Many of us sleep with our phones in our hands or by our beds and they are the last thing we interact with at night and the first thing we interact with in the morning. 

 Sleep apnoea: breathing problems causing snoring may be a symptom of obstructive sleep apnoea which can result in poor sleep. 

 Mental health problems: poor sleep can be a key symptom in depression, anxiety, psychological trauma and substance misuse 

How to improve our sleep habits?

There is a lot that we can do to try and improve our sleep and ultimately our mental well-being. 

Some helpful ideas include:

 Setting a regular time to sleep and time to wake up: as basic as this may seem, it is crucial that we determine what our bedtime is as adults, just as we do for our children. 

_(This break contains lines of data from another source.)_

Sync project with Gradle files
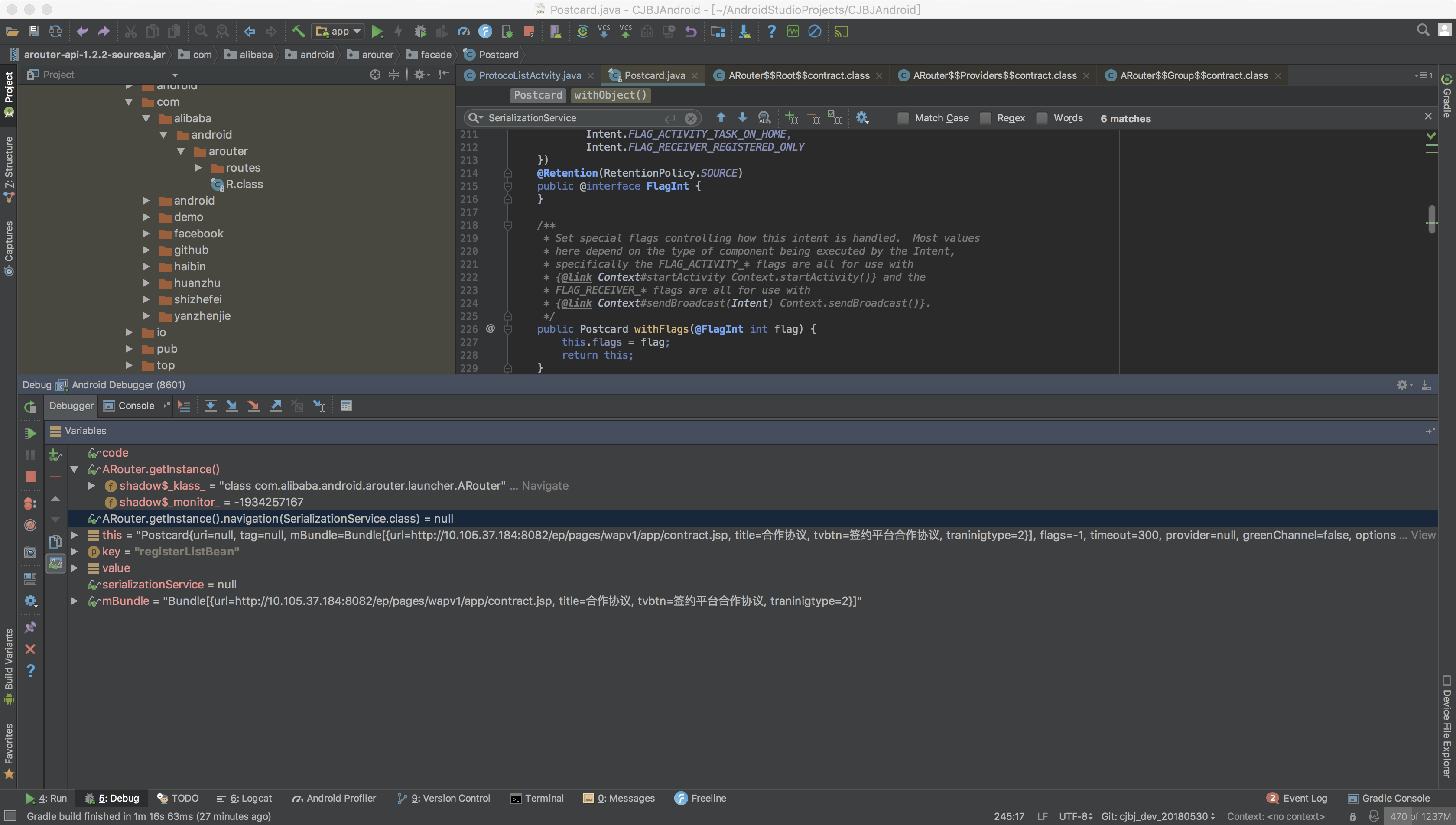This screenshot has width=1456, height=825. click(x=582, y=31)
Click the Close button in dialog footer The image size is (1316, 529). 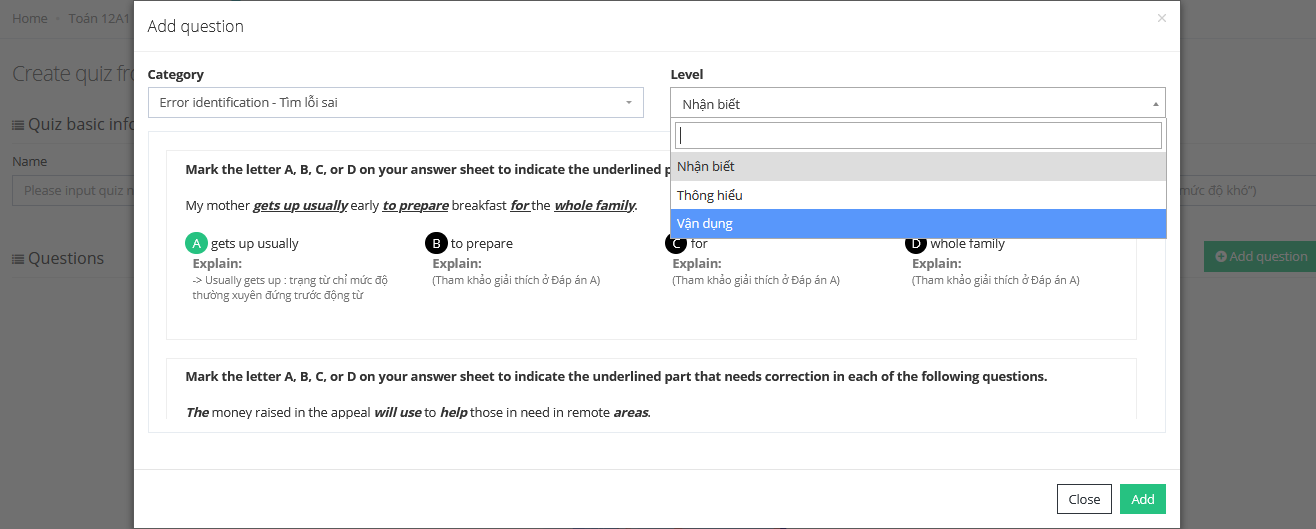click(1084, 499)
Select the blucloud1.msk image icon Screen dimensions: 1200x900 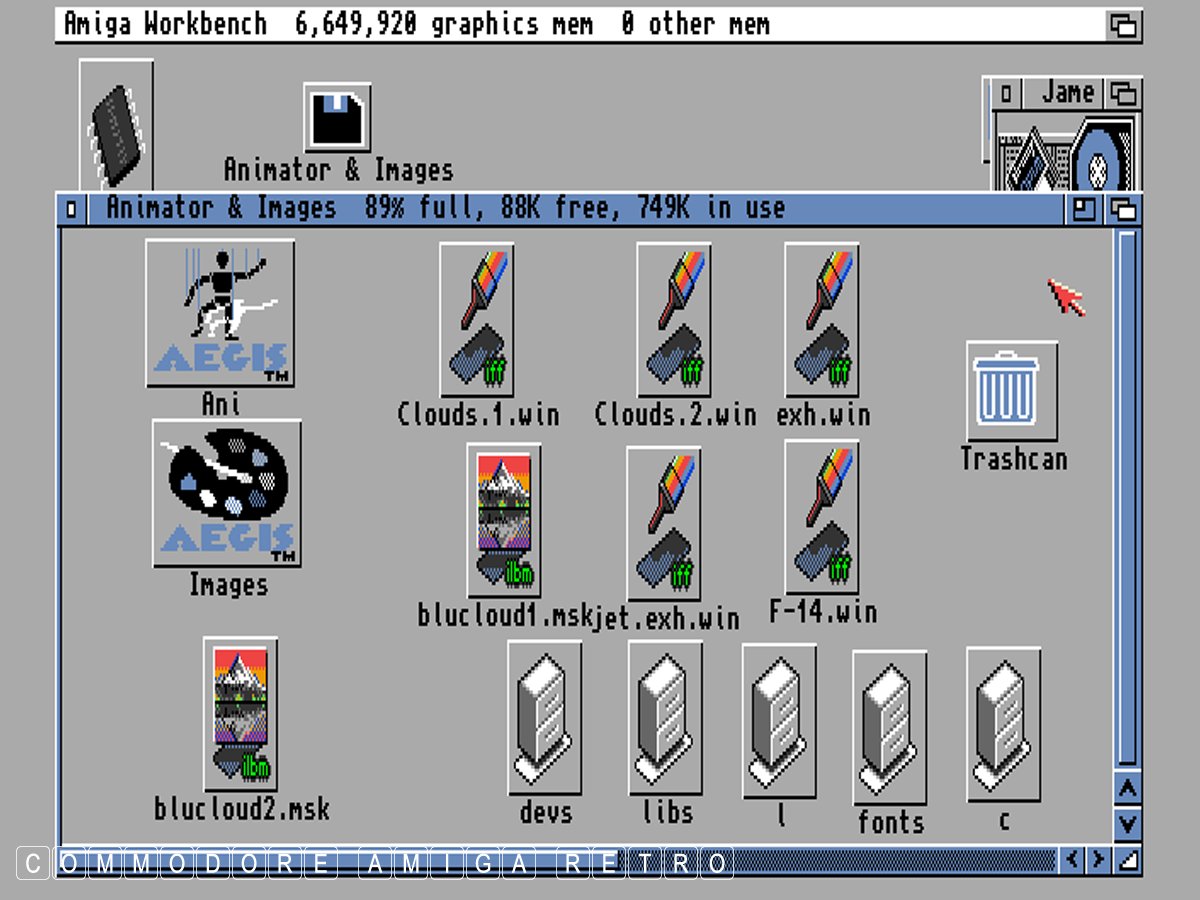coord(504,520)
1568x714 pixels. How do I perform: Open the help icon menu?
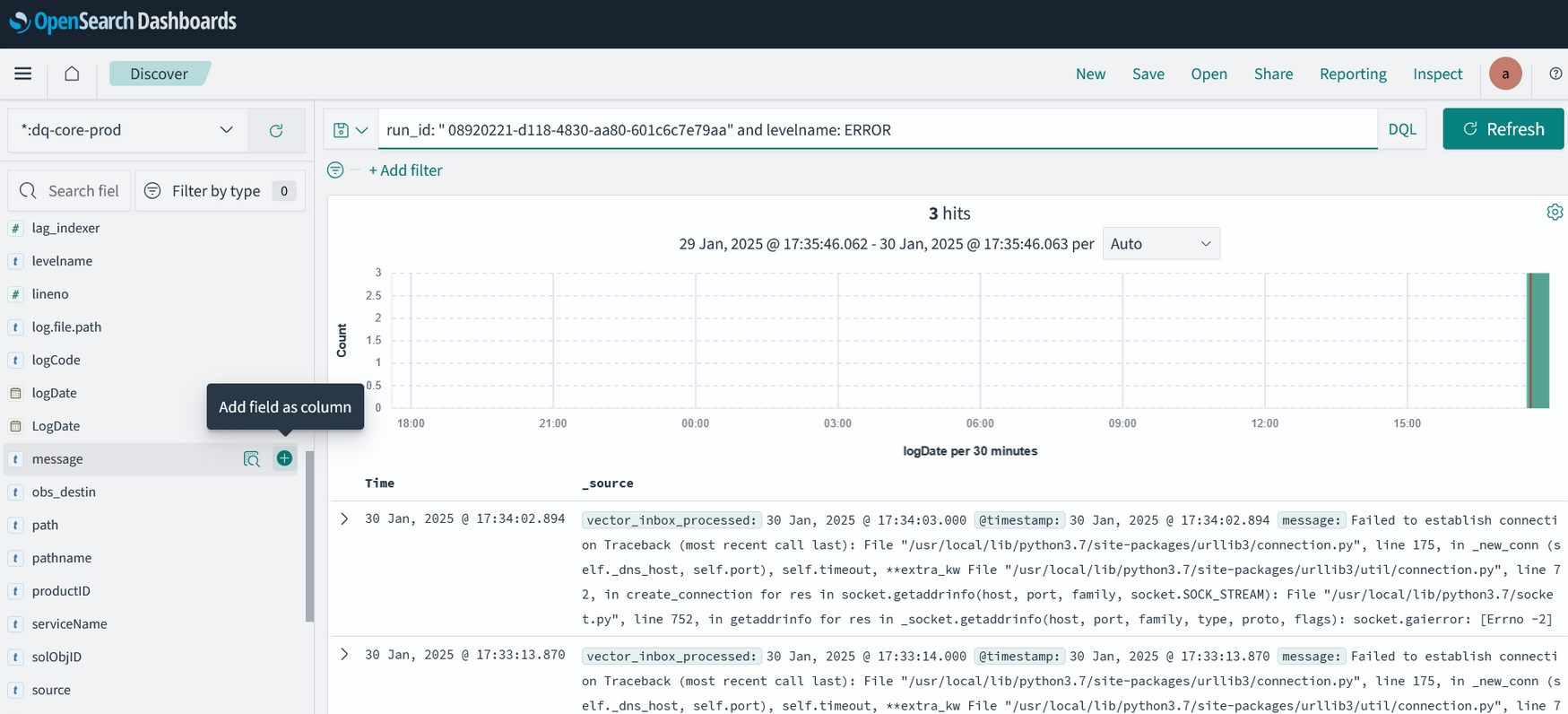pos(1555,74)
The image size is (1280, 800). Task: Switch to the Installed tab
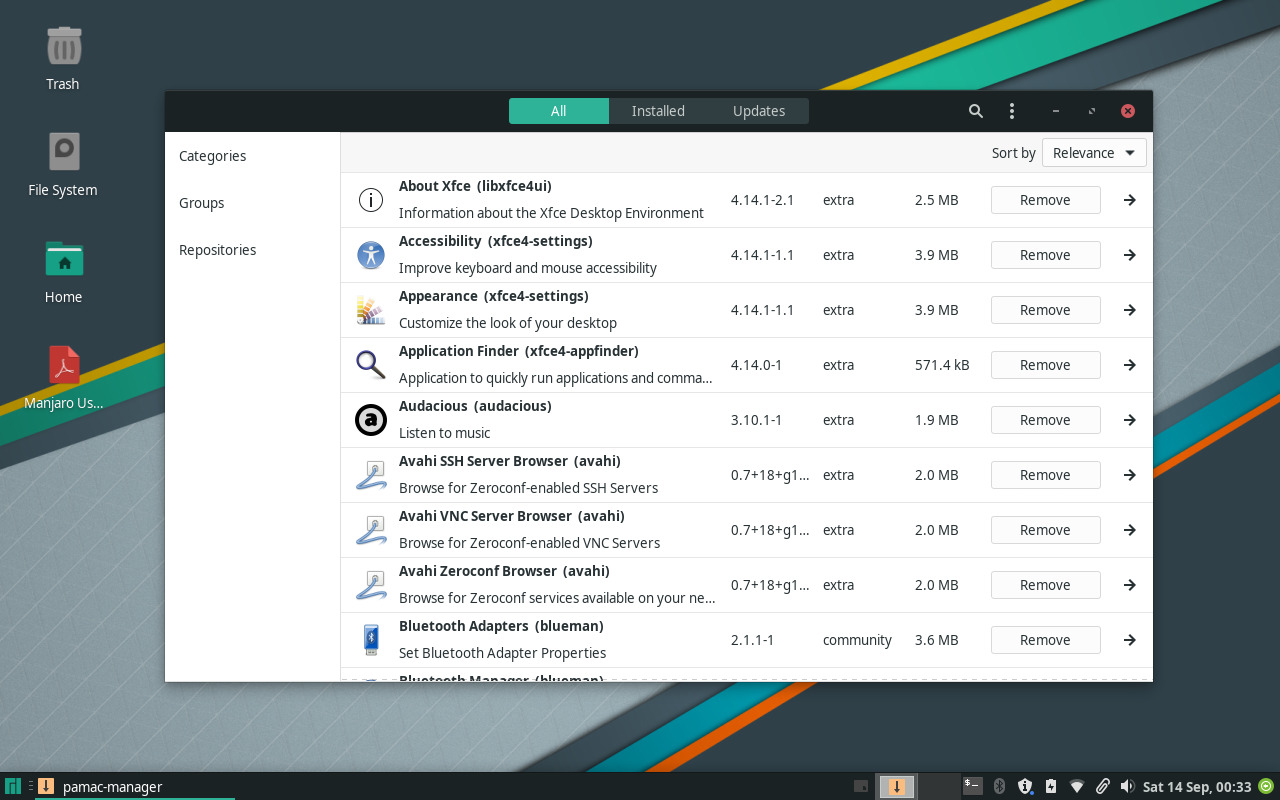pyautogui.click(x=657, y=111)
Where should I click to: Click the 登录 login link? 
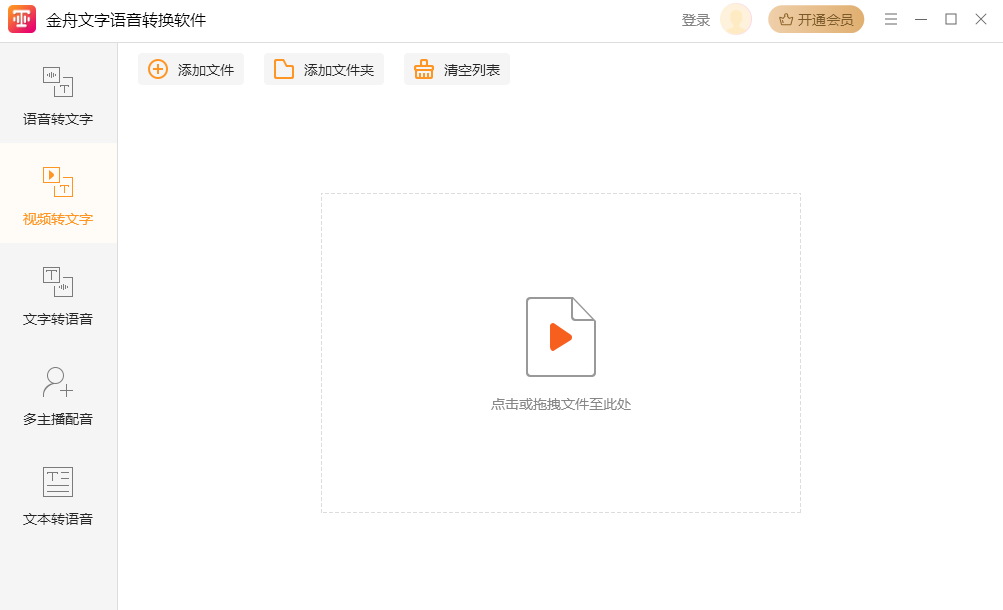tap(696, 20)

Routines help our bodies to function in their natural (circadian) rhythm. Just as we train our babies to sleep through regular consistent routine, we can re-train ourselves to sleep better through firm decisions about what needs to change concerning our sleep patterns, setting routines and being disciplined enough to stick to our decisions. 

 Limit caffeine in the late afternoon and evening: this gives the body a chance to process the caffeine before bed time.

 Avoid heavy late night meals and snacks: this can make it hard for the body to settle and relax by bed time 

 Have a wind down routine: an hour before you intend to be asleep, start to slow down, put away any electronic devices, you may choose to have a bath or to have a cup of non caffeinated tea, prepare a comfortable place to sleep with dimmed lighting and limited noise. 

 Reach out and get treated for any mental health problem that may be affecting your sleep like depression or anxiety as well as any physical health problems like sleep apnoea.

As we strive to be more aware of our mental health and well-being, it may be time to reflect on our sleep habits and be disciplined to prioritise sleep for ourselves and our children for us to become healthier and happier. 

If you think that you or someone you know may be struggling with poor sleep, please contact your nearest health care provider and get help.